Dozens of concerned straphangers headed down to Chelsea Thursday night as the Metropolitan Transportation Authority held its fifth and final public hearing in the city over proposed service cuts.
More than 150 people signed up to speak inside the auditorium at Manhattan's Fashion Institute of Technology.
Many who attended were upset with the agency's plan to get rid of free student MetroCards as well as layoff more than 1,000 workers, including station agents.
The MTA is also considering eliminating bus routes and reducing service on some subway lines as it looks to close a nearly $800 million budget gap.
"When I came here, I was angry, but now that I'm here I'm outraged," said one Manhattan resident. "The first thing that I see when I come in here is people sleeping, people texting, people calling, people speaking to each other, people reading the newspaper.

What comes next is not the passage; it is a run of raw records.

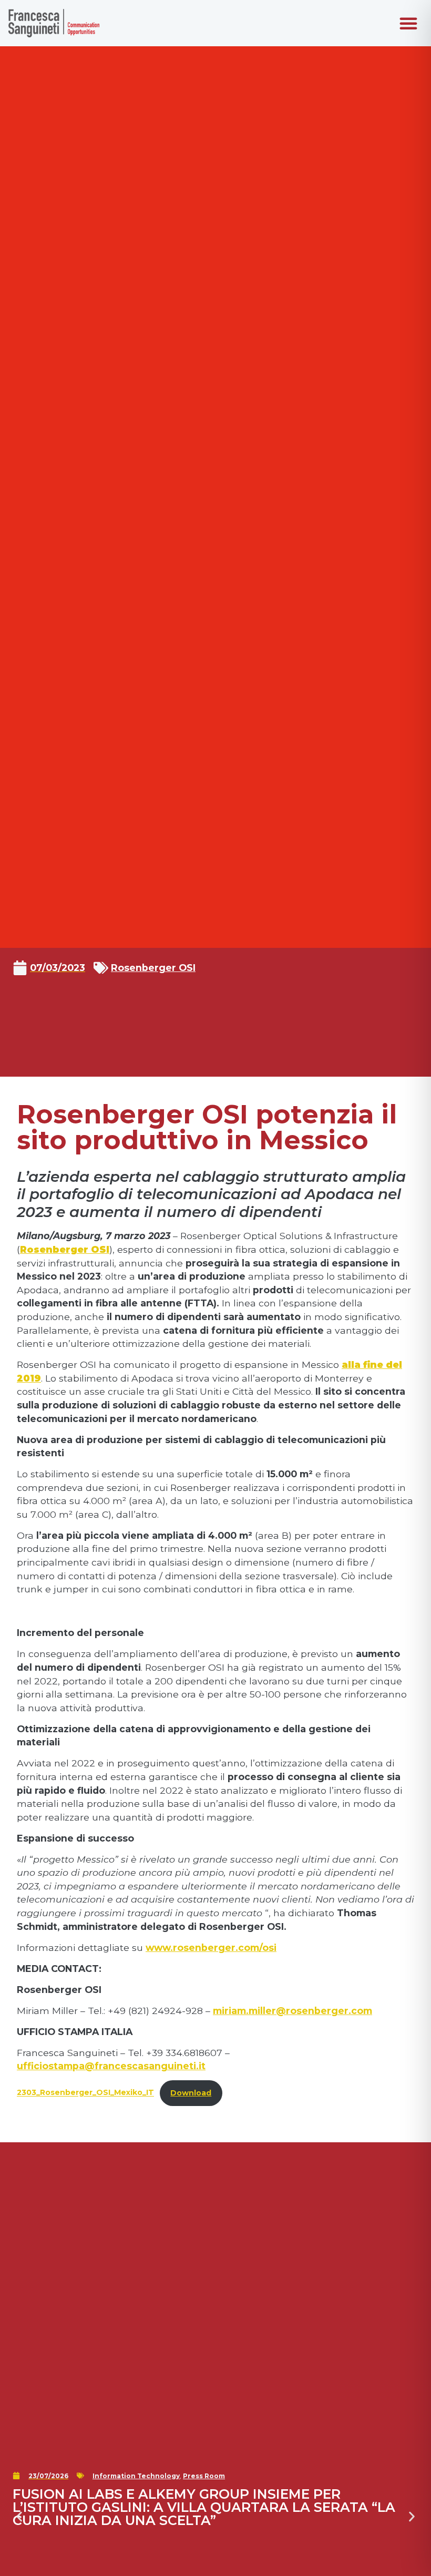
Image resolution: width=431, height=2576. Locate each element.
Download (190, 2093)
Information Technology (136, 2476)
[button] (408, 23)
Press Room (204, 2476)
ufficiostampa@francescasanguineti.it (111, 2065)
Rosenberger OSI (153, 967)
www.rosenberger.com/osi (211, 1947)
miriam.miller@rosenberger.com (292, 2010)
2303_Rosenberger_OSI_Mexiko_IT (85, 2093)
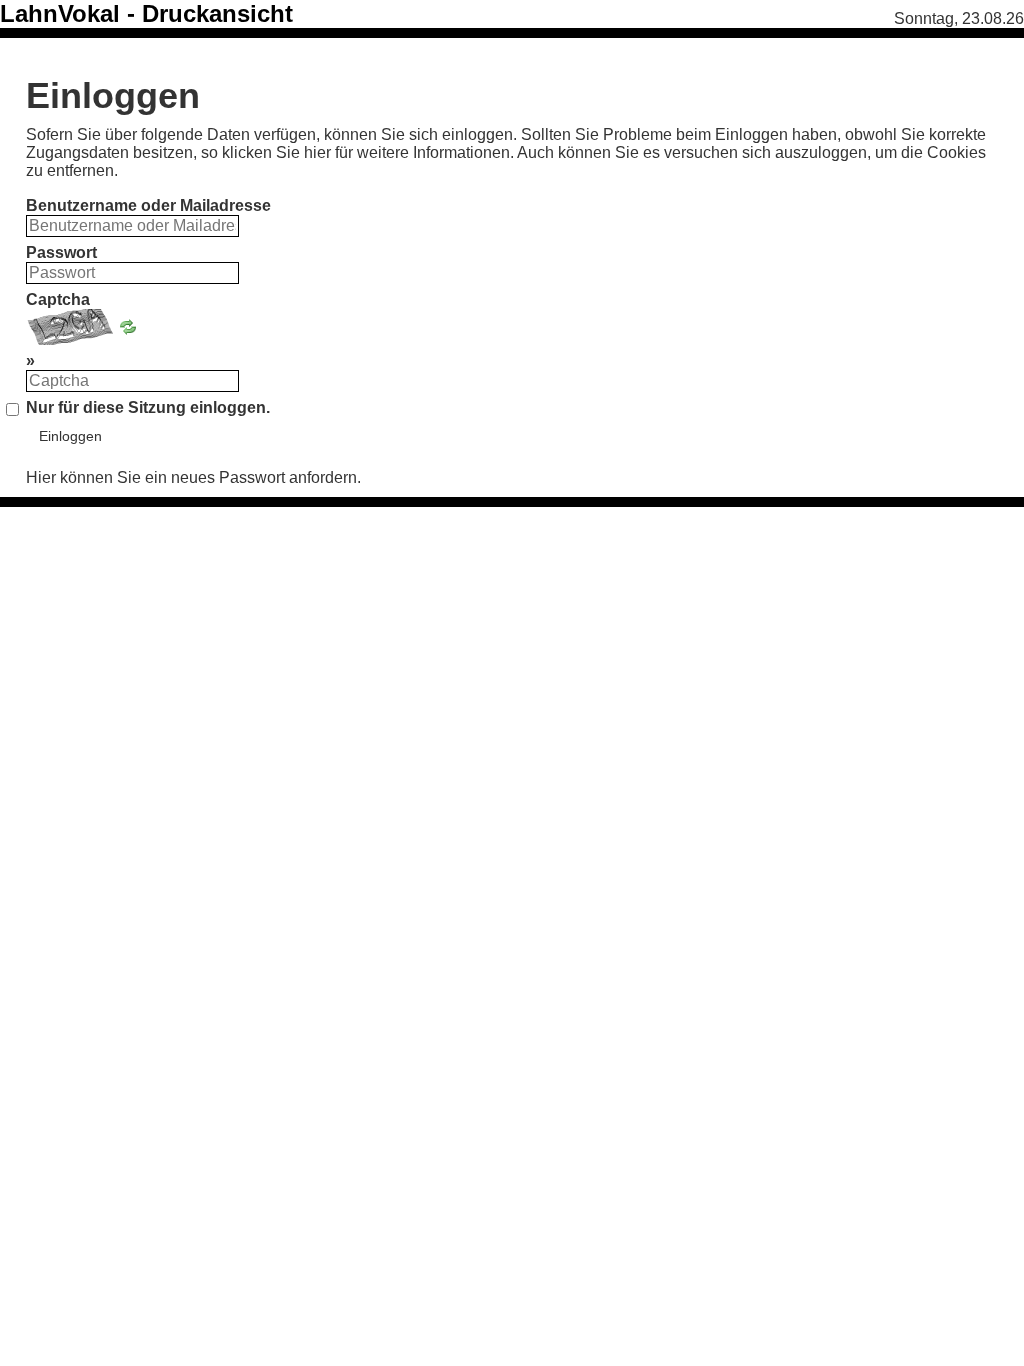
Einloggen (70, 436)
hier (317, 152)
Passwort (61, 252)
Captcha (58, 299)
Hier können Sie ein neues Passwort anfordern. (193, 477)
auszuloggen (821, 152)
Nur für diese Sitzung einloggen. (148, 407)
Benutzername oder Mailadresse (148, 205)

How dare you sit up there and do all of those things while these people here took the time to come and listen to you?"
"When Jay Walder goes to Albany and asks for money for countdown clocks and then comes downstate and says that he doesn't have money for station booths, to have station agents employed, stationed, to watch, to make sure that no one gets robbed, that no one gets raped, nobody gets hurts, that there's no terrorist attack, that he's being disingenuous, that he's lying to us," said another Manhattan resident.
MTA Chairman Jay Walder says he understands the emotions expressed in the meetings, but says the agency needs to fix the deficit.
Meanwhile, members of the Transport Workers Union held a rally along Seventh Avenue before the meeting even began.
A heavy police presence could also be seen outside, in likely response to Wednesday night's hearing in Brooklyn where four people were arrested and charged with disorderly conduct.
The MTA board will meet again on March 24th and vote on some of the proposals, although the MTA chairman did not specify which ones.